# About this exercise
An exact restatement of every record is required.

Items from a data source
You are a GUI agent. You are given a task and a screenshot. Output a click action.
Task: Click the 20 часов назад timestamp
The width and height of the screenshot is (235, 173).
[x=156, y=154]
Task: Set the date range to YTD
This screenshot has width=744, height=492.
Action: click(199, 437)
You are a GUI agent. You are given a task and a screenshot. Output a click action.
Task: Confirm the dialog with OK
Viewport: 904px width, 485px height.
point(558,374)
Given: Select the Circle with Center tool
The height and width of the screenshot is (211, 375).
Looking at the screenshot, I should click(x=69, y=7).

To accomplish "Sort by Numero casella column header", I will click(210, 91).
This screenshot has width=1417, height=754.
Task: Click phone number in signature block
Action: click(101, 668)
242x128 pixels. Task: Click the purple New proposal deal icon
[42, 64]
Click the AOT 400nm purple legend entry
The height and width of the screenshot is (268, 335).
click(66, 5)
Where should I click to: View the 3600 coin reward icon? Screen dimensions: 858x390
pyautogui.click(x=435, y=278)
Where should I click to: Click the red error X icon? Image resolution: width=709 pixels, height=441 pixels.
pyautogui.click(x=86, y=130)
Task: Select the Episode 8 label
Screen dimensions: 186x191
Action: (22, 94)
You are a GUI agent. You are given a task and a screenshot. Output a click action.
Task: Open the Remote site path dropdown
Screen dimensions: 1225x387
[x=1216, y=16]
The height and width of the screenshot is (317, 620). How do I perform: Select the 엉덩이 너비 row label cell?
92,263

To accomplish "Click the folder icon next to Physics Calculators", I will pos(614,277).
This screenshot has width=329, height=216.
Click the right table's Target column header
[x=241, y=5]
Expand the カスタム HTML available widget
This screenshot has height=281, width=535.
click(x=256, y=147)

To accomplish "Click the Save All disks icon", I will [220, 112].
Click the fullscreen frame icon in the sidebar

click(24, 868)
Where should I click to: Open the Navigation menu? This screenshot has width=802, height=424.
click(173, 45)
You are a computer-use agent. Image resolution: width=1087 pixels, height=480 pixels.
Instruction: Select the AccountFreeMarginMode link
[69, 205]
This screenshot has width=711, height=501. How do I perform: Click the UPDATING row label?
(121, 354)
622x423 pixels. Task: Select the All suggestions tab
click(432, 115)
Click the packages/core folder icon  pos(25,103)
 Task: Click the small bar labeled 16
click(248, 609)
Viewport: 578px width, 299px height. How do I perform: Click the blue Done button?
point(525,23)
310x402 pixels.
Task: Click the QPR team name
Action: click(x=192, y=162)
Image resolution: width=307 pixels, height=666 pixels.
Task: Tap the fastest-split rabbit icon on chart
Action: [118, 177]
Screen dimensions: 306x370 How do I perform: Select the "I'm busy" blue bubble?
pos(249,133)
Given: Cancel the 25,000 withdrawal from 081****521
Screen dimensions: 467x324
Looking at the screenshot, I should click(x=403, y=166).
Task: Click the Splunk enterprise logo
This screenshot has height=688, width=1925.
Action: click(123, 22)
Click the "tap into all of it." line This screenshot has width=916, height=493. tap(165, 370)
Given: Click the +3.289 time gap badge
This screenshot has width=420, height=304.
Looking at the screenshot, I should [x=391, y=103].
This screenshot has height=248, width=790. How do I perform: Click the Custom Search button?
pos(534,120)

# Written answer
You are a GUI agent. You are given a task and a screenshot. Output a click action.
Task: Click the 20 часов назад timestamp
The width and height of the screenshot is (235, 173).
[x=156, y=154]
Task: Set the date range to YTD
This screenshot has width=744, height=492.
Action: click(199, 437)
You are a GUI agent. You are given a task and a screenshot. Output a click action.
Task: Confirm the dialog with OK
Viewport: 904px width, 485px height.
point(558,374)
Given: Select the Circle with Center tool
The height and width of the screenshot is (211, 375).
Looking at the screenshot, I should click(x=69, y=7).

To accomplish "Sort by Numero casella column header", I will click(210, 91).
This screenshot has width=1417, height=754.
Task: Click phone number in signature block
Action: click(101, 668)
242x128 pixels. Task: Click the purple New proposal deal icon
[42, 64]
Click the AOT 400nm purple legend entry
The height and width of the screenshot is (268, 335).
click(66, 5)
Where should I click to: View the 3600 coin reward icon? Screen dimensions: 858x390
pyautogui.click(x=435, y=278)
Where should I click to: Click the red error X icon? Image resolution: width=709 pixels, height=441 pixels.
pyautogui.click(x=86, y=130)
Task: Select the Episode 8 label
Screen dimensions: 186x191
Action: (22, 94)
You are a GUI agent. You are given a task and a screenshot. Output a click action.
Task: Open the Remote site path dropdown
Screen dimensions: 1225x387
[x=1216, y=16]
The height and width of the screenshot is (317, 620). How do I perform: Select the 엉덩이 너비 row label cell?
92,263

To accomplish "Click the folder icon next to Physics Calculators", I will pos(614,277).
This screenshot has width=329, height=216.
Click the right table's Target column header
[x=241, y=5]
Expand the カスタム HTML available widget
This screenshot has height=281, width=535.
click(x=256, y=147)

To accomplish "Click the Save All disks icon", I will [220, 112].
Click the fullscreen frame icon in the sidebar

click(24, 868)
Where should I click to: Open the Navigation menu? This screenshot has width=802, height=424.
click(173, 45)
You are a computer-use agent. Image resolution: width=1087 pixels, height=480 pixels.
Instruction: Select the AccountFreeMarginMode link
[69, 205]
This screenshot has width=711, height=501. How do I perform: Click the UPDATING row label?
(121, 354)
622x423 pixels. Task: Select the All suggestions tab
click(432, 115)
Click the packages/core folder icon  pos(25,103)
 Task: Click the small bar labeled 16
click(248, 609)
Viewport: 578px width, 299px height. How do I perform: Click the blue Done button?
point(525,23)
310x402 pixels.
Task: Click the QPR team name
Action: click(x=192, y=162)
Image resolution: width=307 pixels, height=666 pixels.
Task: Tap the fastest-split rabbit icon on chart
Action: [118, 177]
Screen dimensions: 306x370 How do I perform: Select the "I'm busy" blue bubble?
pos(249,133)
Given: Cancel the 25,000 withdrawal from 081****521
Screen dimensions: 467x324
Looking at the screenshot, I should click(x=403, y=166).
Task: Click the Splunk enterprise logo
This screenshot has height=688, width=1925.
Action: click(123, 22)
Click the "tap into all of it." line This screenshot has width=916, height=493. tap(165, 370)
Given: Click the +3.289 time gap badge
This screenshot has width=420, height=304.
Looking at the screenshot, I should [x=391, y=103].
This screenshot has height=248, width=790. How do I perform: Click the Custom Search button?
pos(534,120)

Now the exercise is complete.